Nevertheless, Blassingame argues that "however frequently the family was broken it was primarily responsible for the slave's ability to survive on the plantation without becoming totally dependent on and submissive to his master." He contends:

While the form of family life in the quarters differed radically from that among free Negroes and whites, this does not mean it failed to perform many of the traditional functions of the family—the rearing of children being one of the most important of these functions. Since slave parents were primarily responsible for training their children, they could cushion the shock of bondage for them, help them to understand their situation, teach them values different from those their masters tried to instill in them, and give them a referent for self-esteem other than the master.

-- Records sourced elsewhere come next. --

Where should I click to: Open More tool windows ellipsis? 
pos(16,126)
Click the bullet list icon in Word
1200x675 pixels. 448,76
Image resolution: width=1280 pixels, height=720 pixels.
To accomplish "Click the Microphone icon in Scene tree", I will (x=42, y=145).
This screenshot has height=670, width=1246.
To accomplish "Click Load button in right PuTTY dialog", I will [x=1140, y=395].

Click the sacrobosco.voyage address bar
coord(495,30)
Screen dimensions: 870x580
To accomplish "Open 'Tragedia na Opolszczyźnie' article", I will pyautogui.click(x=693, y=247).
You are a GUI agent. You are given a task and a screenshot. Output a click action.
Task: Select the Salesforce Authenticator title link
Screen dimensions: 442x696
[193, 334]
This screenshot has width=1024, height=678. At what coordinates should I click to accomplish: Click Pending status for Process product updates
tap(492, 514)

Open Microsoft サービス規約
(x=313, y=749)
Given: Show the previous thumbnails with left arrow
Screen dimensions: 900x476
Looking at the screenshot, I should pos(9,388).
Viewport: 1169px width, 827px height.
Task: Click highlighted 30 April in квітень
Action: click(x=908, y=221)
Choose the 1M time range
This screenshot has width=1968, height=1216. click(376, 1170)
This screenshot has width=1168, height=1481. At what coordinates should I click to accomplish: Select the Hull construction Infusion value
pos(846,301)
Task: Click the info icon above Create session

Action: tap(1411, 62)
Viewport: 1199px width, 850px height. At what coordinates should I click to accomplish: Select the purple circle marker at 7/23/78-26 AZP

Blassingame asserts that slave parents attempted to shield infants and young children from the brutality of the plantation. When children understood that they were enslaved (usually after their first whipping), parents dissuaded angry urges to run away or seek revenge.

Children observed fathers demonstrating two behavioral types. In the quarters, he "acted like a man", castigating whites for the mistreatment of himself and his family; in the field working for the master, he appeared obedient and submissive. According to Blassingame, "Sometimes children internalized both the true personality traits and the contradictory behavioral patterns of their parents." He believes that children recognized submissiveness as a convenient method to avoid punishment and the behavior in the quarters as the true behavioral model. Blassingame concludes, "In [the slave father's] family, the slave not only learned how to avoid the blows of the master, but also drew on the love and sympathy of its members to raise his spirits. The family was, in short, an important survival mechanism."

=== Personality types ===
Blassingame identifies three stereotypes in the literature of the antebellum south:
- Sambo was a combination of the Uncle Remus, Jim Crow, and Uncle Tom figures who represented the faithful, submissive, and superstitious slave.
- Jack worked faithfully until he was mistreated, then he became uncooperative and occasionally rebellious. Rationally analyzing the white man's overwhelming physical power, Jack either avoided contact with him or was deferential in his presence.
- Nat was the perpetual runaway and rebellious slave feared by slaveowners. Named after Nat Turner, the Nat character retaliated against slaveowners and was subdued and punished only when overcome by greater numbers.
Directly challenging Elkins's infantilization thesis, Blassingame argues that historians have focused too much on the Sambo personality type and the role of paternalism. "The Sambo stereotype was so pervasive in antebellum Southern literature that many historians, without further research, argue that it was an accurate description of the dominant slave personality."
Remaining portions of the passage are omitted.